> _Objective_:
Substitute "spanner" for "wrench" in the entries from the line with "Where should I" through the end of the entries, and write out only those lines again with everything else unchanged.

Entries for finding displayed items
####################

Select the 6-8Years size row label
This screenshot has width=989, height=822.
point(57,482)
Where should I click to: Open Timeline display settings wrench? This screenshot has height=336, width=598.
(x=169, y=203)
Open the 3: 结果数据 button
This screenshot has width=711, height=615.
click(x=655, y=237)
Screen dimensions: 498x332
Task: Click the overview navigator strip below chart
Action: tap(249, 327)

####################

> _Result of this task_:
Where should I click to: Open Timeline display settings spanner? This screenshot has height=336, width=598.
(x=169, y=203)
Open the 3: 结果数据 button
This screenshot has width=711, height=615.
click(x=655, y=237)
Screen dimensions: 498x332
Task: Click the overview navigator strip below chart
Action: tap(249, 327)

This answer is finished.